JAKARTA – Jika Anda mencari “Udang Yesus” di Facebook, Anda mungkin akan menemukan puluhan gambar udang yang dihasilkan oleh kecerdasan buatan (AI) yang dipadukan dengan gambar Yesus Kristus.
Beberapa gambar hiper-realistis ini telah mendapatkan lebih dari 20.000 suka dan komentar. Inilah yang disebut teori “Internet mati”.
Teori “Internet Mati” pada dasarnya menyatakan bahwa aktivitas dan konten di Internet, termasuk media sosial, sebagian besar dibuat dan diotomatisasi oleh “agen kecerdasan buatan.”
Dalam teori “Internet mati”, aktivitas organik manusia di Internet telah digantikan oleh robot dan algoritma. Konten yang kita lihat di jejaring sosial, forum, dan situs web sebagian besar dihasilkan oleh robot yang diprogram untuk meniru aktivitas manusia.
Algoritma juga berperan dalam menyaring dan memilih informasi yang kita terima, sehingga membentuk persepsi kita terhadap dunia.
“Agen” ini dapat dengan cepat membuat postingan dalam bentuk gambar yang dihasilkan AI yang dirancang untuk menarik keterlibatan (klik, suka, komentar) di platform seperti Facebook, Instagram, dan TikTok. Salah satunya, seperti fenomena Shrimp Jesus.
Teori ini memungkinkan “aktor negara atau organisasi tertentu” memanipulasi Internet untuk mengendalikan populasi. Mereka menggunakan bot dan algoritme untuk menyebarkan propaganda, memanipulasi opini publik, dan mengontrol arus informasi.

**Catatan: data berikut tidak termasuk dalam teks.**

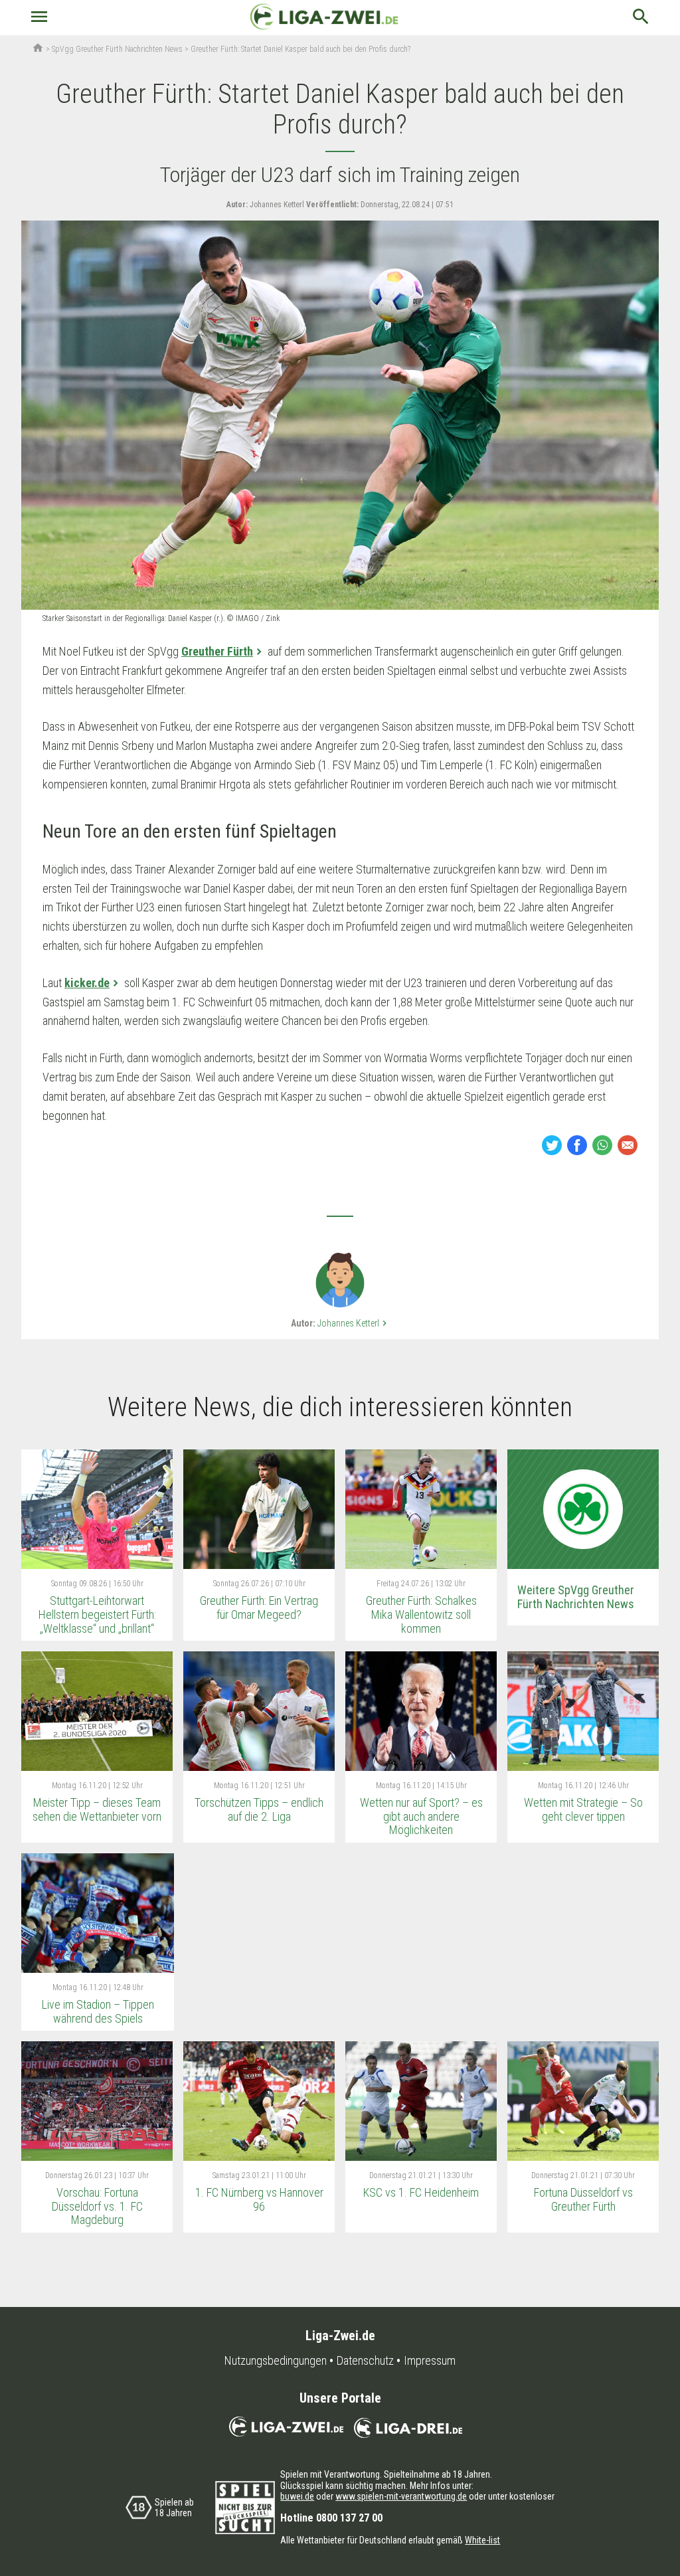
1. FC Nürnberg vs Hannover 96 (259, 2199)
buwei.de (297, 2496)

Kompromi pertanian yang tidak berbahaya atau propaganda canggih?
Sekilas, motivasi akun-akun ini dalam membuat konten AI terlihat jelas: keterlibatan media sosial dan perolehan pendapatan iklan. Jika seseorang berhasil membuat akun, mereka dapat memperoleh pendapatan iklan dari organisasi media sosial seperti Meta.
Fenomena seperti “Udang Yesus” mungkin tampak tidak berbahaya (walaupun aneh). Namun potensi bahaya masih ada di masa depan.
Hal ini penting karena media sosial kini menjadi sumber berita utama bagi banyak pengguna di seluruh dunia. Di Australia, 46% anak berusia 18-24 tahun menjadikan media sosial sebagai sumber berita utama mereka pada tahun lalu. Angka ini menunjukkan peningkatan sebesar 28% pada tahun 2022, mengambil alih media tradisional seperti radio dan televisi.
Disinformasi yang digerakkan oleh robot Efek terbesar dari teori “Internet Mati” adalah misinformasi atau manipulasi. Bot dapat mempengaruhi opini publik melalui misinformasi.
Pada tahun 2018, sebuah penelitian menganalisis 14 juta tweet selama periode sepuluh bulan pada tahun 2016 dan 2017. Penelitian tersebut menemukan bahwa bot media sosial secara signifikan terlibat dalam penyebaran artikel dari sumber yang tidak dapat dipercaya. Akun dengan jumlah pengikut yang banyak melegitimasi misinformasi dan disinformasi, menyebabkan pengguna sebenarnya mempercayai, terlibat, dan berbagi konten yang diposting oleh bot.
Seiring dengan terus berkembangnya AI generatif, seperti ChatGPT OpenAI dan model Gemini Google, kualitas konten palsu akan terus meningkat.
Teori Internet mati yang belum terbukti merupakan teori konspirasi yang telah menarik perhatian dan memicu perdebatan mengenai kondisi Internet saat ini. Meskipun ada beberapa fenomena yang mendukung klaim teori ini, seperti peningkatan aktivitas bot, tidak ada bukti konklusif yang dapat membuktikan bahwa sebagian besar Internet telah “mati”.
Bukti teori “Internet mati”: – Peningkatan jumlah akun bot di jejaring sosial.
– Konten buatan AI semakin kompleks dan sulit dibedakan dengan konten buatan manusia.
– Penyebaran disinformasi dan propaganda di Internet.
Sanggahan teori “Internet Mati” : – Aktivitas manusia di Internet masih sangat dominan.
– Bot dan AI ada, namun pengaruhnya terbatas.
– Internet terus menjadi ruang untuk berekspresi, terhubung, dan berinovasi.